INSTRUCTIONS TO FOLLOW: Among the records below, one line contains "Task: Click the Start"; copy that line and all that follow it, exactly as written.

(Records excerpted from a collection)
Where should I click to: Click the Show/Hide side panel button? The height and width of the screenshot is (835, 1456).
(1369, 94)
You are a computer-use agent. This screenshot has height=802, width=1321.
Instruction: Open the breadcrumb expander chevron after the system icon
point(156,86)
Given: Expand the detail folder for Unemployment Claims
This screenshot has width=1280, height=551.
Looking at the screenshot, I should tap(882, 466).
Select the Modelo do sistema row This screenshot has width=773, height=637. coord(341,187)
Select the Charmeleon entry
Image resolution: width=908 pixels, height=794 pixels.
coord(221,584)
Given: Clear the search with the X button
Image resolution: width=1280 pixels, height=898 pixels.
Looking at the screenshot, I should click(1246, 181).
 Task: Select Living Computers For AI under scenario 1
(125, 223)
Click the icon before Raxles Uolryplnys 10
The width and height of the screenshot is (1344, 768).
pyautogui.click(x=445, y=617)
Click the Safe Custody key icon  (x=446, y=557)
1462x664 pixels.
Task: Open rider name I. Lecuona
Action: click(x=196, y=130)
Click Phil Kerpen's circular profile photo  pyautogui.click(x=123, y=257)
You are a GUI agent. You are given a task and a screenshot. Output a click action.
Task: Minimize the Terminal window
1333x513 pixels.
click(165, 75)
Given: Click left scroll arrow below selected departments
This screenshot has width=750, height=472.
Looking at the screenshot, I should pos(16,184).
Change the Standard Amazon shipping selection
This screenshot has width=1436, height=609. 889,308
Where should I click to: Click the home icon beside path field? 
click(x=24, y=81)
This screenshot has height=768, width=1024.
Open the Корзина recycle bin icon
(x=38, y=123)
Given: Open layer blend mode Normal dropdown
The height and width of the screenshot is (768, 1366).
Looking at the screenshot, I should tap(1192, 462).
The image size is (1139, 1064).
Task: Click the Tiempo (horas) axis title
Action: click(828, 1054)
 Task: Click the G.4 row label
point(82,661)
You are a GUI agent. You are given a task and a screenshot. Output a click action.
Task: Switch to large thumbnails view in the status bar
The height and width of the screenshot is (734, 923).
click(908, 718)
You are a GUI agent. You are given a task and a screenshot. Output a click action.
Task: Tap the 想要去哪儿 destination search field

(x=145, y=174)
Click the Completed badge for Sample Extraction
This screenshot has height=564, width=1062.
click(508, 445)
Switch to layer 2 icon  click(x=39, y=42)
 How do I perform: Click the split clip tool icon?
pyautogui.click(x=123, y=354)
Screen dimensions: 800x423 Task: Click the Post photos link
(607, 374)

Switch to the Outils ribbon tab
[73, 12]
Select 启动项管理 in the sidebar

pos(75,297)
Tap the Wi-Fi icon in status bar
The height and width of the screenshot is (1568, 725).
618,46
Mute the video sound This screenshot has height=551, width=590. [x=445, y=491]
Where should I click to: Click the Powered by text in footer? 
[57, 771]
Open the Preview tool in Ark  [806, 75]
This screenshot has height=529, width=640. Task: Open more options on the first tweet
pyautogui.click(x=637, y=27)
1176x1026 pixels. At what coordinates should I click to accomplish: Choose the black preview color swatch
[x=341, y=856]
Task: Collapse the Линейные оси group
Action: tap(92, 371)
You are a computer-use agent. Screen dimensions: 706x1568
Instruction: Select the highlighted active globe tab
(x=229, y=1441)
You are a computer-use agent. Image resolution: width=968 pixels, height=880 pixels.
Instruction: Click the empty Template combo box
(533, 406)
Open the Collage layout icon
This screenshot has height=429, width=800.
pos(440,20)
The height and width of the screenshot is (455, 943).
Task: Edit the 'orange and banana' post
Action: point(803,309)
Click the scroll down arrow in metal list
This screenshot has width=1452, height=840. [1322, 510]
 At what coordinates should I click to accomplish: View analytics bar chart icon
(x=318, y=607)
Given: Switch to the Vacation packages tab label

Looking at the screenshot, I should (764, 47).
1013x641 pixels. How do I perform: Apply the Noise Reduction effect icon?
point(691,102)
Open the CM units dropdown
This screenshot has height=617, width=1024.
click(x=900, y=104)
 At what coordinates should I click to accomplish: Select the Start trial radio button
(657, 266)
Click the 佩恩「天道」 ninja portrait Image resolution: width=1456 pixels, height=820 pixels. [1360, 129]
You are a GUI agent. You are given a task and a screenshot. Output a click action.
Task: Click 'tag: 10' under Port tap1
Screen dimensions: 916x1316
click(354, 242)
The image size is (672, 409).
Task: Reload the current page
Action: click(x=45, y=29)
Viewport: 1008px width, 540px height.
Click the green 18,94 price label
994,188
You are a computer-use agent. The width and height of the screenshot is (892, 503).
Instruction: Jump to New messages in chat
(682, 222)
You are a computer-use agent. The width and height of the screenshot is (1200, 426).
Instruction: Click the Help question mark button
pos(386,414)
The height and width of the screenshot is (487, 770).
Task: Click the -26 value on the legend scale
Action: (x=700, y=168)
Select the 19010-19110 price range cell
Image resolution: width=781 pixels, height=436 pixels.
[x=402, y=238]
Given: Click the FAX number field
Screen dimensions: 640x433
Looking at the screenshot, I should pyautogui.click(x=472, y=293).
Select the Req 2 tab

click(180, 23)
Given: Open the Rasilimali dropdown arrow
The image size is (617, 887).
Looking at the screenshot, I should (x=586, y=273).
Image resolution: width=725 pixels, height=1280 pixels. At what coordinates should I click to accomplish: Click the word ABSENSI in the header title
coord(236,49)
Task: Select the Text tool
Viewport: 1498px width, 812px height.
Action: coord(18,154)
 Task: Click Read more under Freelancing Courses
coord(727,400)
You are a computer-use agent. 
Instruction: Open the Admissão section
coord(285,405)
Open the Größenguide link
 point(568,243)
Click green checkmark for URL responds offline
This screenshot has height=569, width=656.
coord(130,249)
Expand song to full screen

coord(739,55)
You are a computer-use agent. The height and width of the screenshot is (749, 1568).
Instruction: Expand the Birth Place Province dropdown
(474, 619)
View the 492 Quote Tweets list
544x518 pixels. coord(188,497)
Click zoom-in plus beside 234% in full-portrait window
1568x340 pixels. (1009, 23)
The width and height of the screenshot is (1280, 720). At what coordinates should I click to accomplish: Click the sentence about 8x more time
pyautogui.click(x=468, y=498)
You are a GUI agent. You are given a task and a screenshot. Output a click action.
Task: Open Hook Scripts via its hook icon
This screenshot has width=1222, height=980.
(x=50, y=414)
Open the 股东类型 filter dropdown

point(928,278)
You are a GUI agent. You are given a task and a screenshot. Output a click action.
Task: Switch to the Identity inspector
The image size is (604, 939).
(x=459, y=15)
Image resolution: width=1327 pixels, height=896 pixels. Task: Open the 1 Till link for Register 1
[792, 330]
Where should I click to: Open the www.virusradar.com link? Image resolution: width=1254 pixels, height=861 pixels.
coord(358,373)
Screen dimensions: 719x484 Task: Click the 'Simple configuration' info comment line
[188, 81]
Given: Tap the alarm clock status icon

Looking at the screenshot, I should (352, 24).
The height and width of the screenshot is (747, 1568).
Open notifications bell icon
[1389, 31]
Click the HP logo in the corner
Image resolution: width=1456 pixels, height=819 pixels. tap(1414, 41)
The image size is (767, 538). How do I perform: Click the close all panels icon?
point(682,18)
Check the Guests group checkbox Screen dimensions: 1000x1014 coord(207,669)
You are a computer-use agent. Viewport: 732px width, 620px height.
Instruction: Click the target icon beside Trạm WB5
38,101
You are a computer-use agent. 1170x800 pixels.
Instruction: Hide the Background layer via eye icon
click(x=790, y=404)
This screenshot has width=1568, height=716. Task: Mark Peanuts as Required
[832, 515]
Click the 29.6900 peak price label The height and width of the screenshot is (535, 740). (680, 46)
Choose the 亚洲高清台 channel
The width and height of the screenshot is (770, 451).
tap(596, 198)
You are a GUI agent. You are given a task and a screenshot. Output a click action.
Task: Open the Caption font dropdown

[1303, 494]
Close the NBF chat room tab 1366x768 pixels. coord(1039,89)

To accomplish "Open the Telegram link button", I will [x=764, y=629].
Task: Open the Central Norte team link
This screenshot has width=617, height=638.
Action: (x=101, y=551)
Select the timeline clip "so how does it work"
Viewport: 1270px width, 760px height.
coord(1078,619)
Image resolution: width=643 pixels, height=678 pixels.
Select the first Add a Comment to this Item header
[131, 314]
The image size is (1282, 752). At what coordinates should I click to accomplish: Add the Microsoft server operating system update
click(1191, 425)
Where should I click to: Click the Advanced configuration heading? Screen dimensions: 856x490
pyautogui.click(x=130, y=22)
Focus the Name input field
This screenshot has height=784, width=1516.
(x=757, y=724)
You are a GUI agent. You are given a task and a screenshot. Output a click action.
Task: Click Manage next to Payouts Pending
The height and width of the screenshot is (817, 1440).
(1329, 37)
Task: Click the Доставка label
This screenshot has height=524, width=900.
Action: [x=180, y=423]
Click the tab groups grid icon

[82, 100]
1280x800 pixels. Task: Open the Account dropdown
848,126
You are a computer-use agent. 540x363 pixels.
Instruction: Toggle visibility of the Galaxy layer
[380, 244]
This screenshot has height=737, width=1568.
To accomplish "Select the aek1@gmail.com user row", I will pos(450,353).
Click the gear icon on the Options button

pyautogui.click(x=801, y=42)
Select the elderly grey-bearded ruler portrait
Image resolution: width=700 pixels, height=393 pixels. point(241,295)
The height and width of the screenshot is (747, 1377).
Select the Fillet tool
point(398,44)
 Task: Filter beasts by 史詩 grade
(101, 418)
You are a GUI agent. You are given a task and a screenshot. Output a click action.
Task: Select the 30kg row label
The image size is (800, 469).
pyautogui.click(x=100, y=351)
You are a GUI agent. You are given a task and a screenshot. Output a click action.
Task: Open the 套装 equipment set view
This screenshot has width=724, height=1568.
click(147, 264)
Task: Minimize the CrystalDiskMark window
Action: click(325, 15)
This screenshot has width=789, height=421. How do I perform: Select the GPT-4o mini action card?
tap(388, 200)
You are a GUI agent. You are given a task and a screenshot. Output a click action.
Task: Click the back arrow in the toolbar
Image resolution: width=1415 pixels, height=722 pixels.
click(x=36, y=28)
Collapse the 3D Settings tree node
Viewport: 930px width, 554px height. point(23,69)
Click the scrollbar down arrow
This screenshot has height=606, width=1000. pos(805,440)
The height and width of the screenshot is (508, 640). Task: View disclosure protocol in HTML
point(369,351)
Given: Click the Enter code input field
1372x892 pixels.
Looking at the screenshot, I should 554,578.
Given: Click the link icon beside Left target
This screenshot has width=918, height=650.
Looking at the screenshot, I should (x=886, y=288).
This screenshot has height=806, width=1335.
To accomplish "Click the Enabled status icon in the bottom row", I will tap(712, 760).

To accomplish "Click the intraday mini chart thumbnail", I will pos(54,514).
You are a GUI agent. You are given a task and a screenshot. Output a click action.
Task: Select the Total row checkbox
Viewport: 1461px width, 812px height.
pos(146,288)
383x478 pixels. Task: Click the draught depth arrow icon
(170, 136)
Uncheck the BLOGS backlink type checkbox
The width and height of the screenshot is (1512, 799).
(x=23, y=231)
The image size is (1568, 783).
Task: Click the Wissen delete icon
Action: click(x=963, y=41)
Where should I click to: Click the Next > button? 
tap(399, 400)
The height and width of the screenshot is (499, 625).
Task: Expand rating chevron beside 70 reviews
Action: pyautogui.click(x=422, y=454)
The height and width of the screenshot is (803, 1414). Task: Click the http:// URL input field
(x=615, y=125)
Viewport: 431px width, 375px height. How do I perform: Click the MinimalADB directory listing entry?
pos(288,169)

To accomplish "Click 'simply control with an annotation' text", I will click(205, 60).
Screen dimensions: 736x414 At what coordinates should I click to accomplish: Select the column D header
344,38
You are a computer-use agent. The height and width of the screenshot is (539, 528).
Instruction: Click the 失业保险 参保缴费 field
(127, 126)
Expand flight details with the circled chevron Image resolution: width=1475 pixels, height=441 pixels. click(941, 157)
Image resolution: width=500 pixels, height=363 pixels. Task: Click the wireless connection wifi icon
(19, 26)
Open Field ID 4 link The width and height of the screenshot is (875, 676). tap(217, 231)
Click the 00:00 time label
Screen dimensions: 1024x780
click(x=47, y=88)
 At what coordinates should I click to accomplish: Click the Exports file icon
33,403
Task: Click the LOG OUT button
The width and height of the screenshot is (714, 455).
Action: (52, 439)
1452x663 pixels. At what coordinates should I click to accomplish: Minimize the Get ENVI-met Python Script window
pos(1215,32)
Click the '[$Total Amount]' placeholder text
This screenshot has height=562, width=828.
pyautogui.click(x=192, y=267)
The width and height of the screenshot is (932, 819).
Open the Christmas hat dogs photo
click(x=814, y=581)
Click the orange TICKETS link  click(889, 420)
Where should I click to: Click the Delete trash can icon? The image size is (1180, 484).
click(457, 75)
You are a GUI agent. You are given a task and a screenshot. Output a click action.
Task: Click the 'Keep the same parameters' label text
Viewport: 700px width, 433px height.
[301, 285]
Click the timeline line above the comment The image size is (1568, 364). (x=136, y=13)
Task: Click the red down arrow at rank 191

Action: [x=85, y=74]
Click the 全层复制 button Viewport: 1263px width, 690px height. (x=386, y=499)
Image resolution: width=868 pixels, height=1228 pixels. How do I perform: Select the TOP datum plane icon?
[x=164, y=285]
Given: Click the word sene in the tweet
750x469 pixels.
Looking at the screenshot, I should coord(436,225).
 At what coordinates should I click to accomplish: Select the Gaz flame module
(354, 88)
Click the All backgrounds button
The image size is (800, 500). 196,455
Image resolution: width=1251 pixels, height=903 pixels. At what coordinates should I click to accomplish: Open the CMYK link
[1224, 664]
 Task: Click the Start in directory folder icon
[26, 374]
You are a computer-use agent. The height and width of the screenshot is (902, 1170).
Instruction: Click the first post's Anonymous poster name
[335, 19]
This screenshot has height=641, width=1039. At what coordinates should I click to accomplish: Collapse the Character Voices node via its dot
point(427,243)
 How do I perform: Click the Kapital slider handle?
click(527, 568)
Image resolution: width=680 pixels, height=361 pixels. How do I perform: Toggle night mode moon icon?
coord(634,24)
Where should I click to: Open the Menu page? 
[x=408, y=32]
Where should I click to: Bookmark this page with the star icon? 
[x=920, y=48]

ANSWER SECTION:
 Task: Click the Start in directory folder icon
[26, 374]
You are a computer-use agent. The height and width of the screenshot is (902, 1170).
Instruction: Click the first post's Anonymous poster name
[335, 19]
This screenshot has height=641, width=1039. At what coordinates should I click to accomplish: Collapse the Character Voices node via its dot
point(427,243)
 How do I perform: Click the Kapital slider handle?
click(527, 568)
Image resolution: width=680 pixels, height=361 pixels. How do I perform: Toggle night mode moon icon?
coord(634,24)
Where should I click to: Open the Menu page? 
[x=408, y=32]
Where should I click to: Bookmark this page with the star icon? 
[x=920, y=48]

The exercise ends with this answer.